Stored dataset items:
┌──

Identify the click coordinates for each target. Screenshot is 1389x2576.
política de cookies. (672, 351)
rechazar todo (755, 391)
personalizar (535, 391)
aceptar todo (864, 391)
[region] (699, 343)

└──
┌──

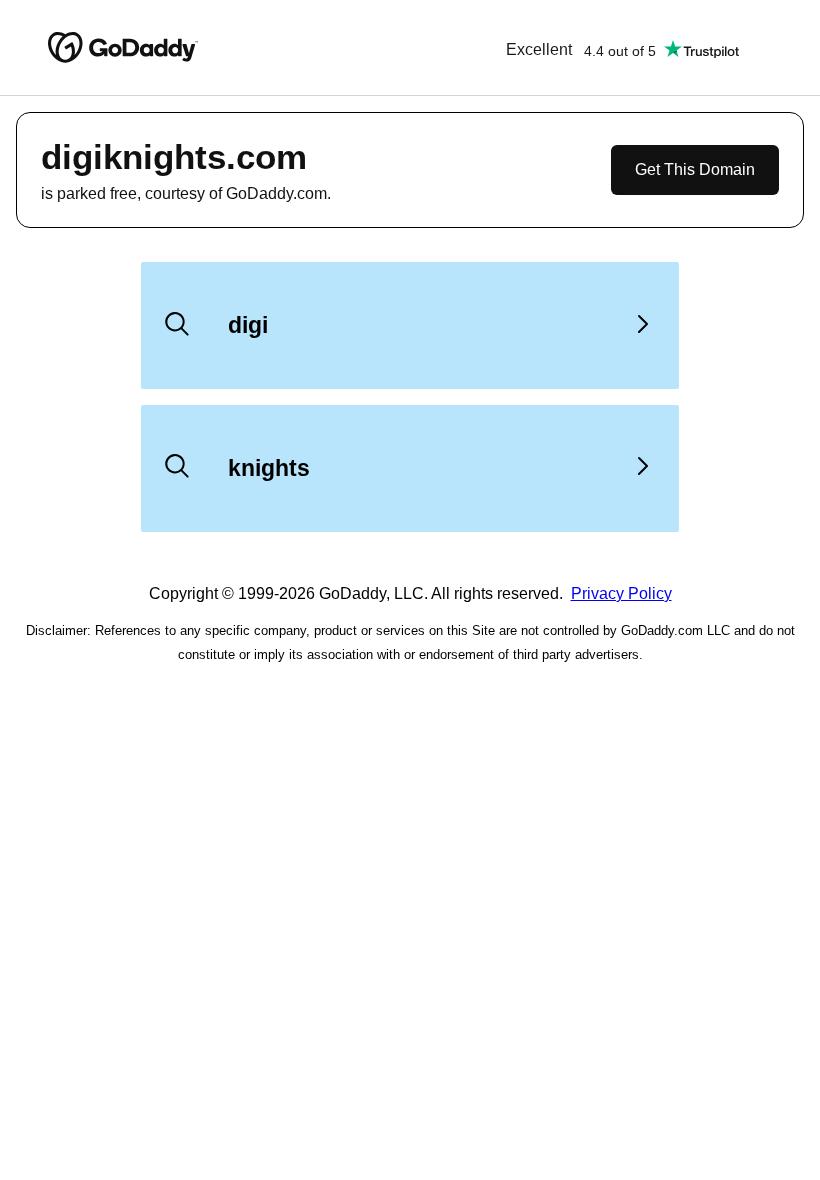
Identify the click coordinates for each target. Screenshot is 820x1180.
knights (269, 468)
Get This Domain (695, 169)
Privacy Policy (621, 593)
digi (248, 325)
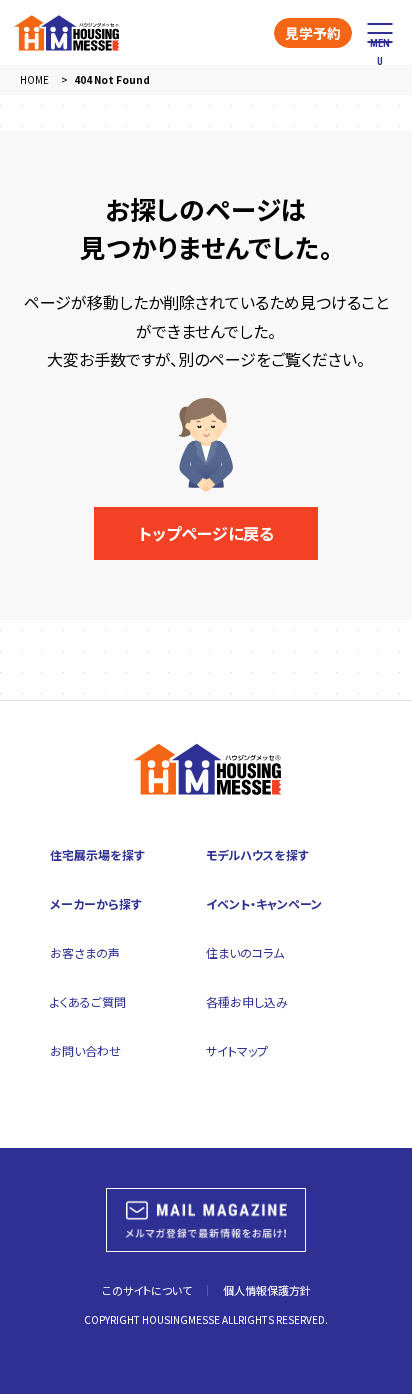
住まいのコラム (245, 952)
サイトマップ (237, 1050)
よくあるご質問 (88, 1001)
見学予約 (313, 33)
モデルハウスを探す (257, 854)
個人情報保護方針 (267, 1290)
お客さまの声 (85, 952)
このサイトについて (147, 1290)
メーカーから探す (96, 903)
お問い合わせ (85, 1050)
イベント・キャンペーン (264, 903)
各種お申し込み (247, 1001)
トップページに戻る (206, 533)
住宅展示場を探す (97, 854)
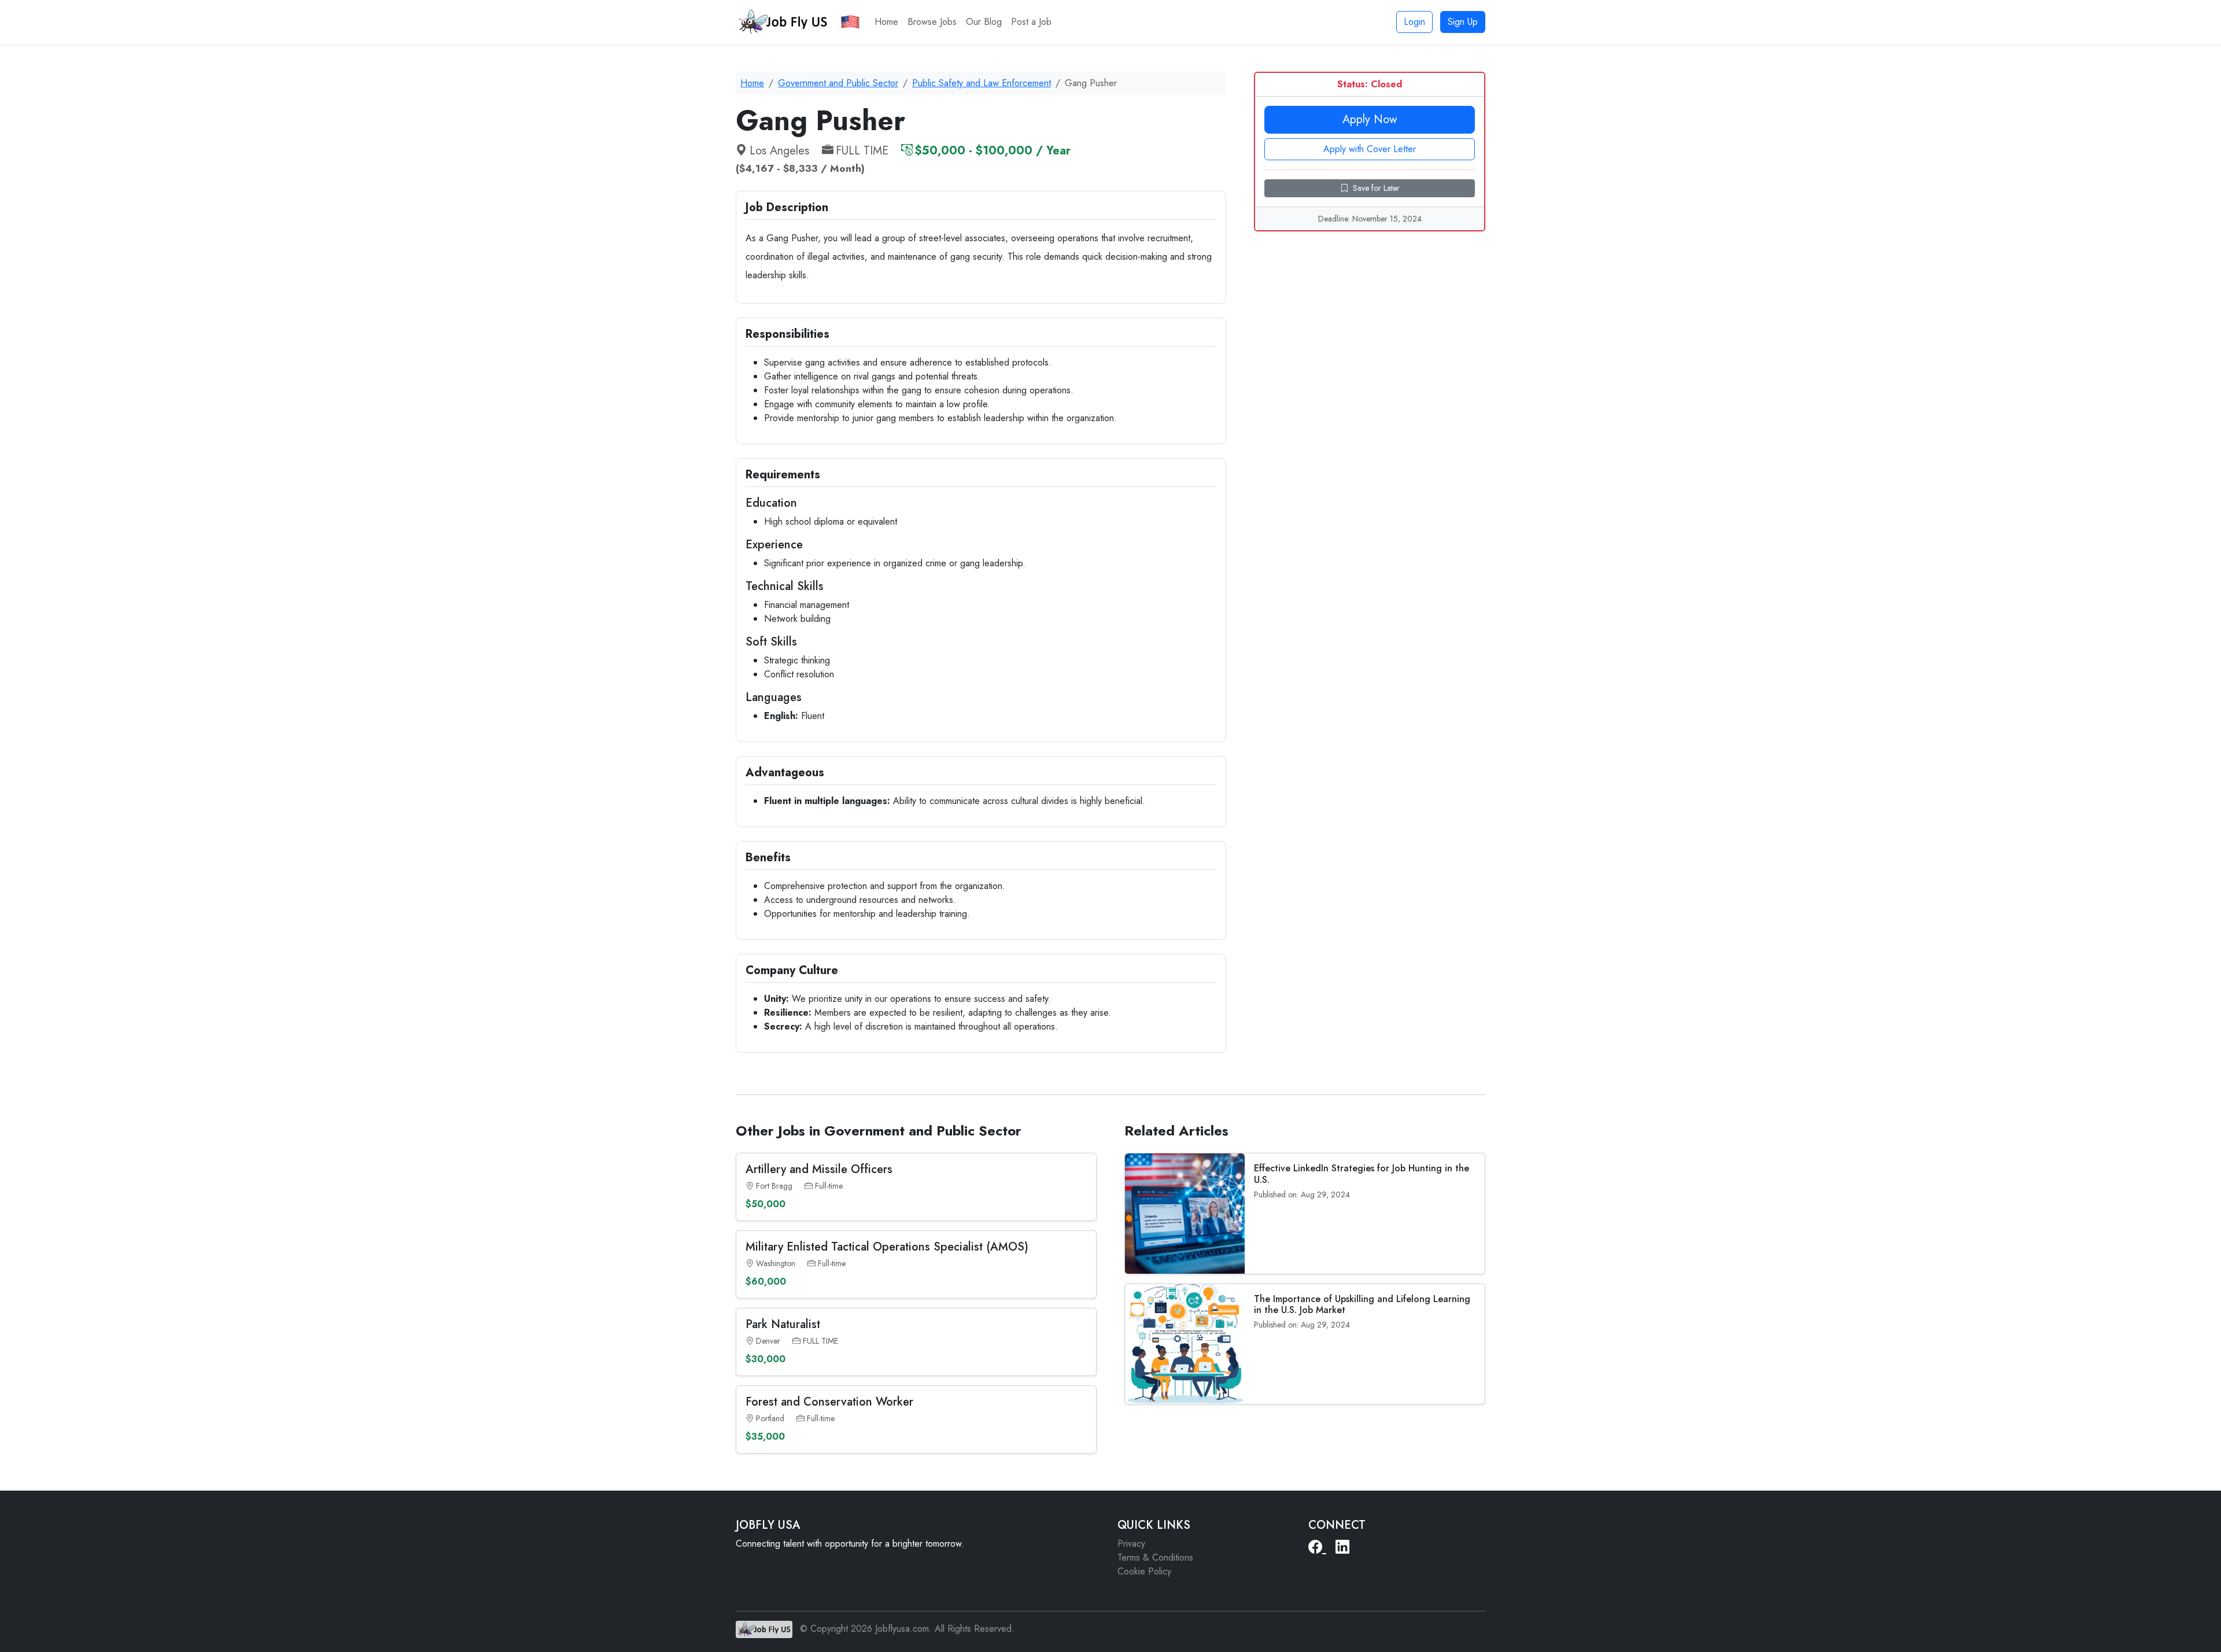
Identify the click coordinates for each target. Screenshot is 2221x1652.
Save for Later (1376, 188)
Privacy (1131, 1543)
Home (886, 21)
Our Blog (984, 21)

└──

What you have to do:
In the entries above, find the line with "イベント・キャンペーン (264, 903)" and the line with "Our Blog (984, 21)". Return exactly those lines and all the ones between them, pictures excluded.

Reply to the exercise:
イベント・キャンペーン (264, 903)
各種お申し込み (247, 1001)
トップページに戻る (206, 533)
住宅展示場を探す (97, 854)
Identify the click coordinates for each target. Screenshot is 2221x1652.
Save for Later (1376, 188)
Privacy (1131, 1543)
Home (886, 21)
Our Blog (984, 21)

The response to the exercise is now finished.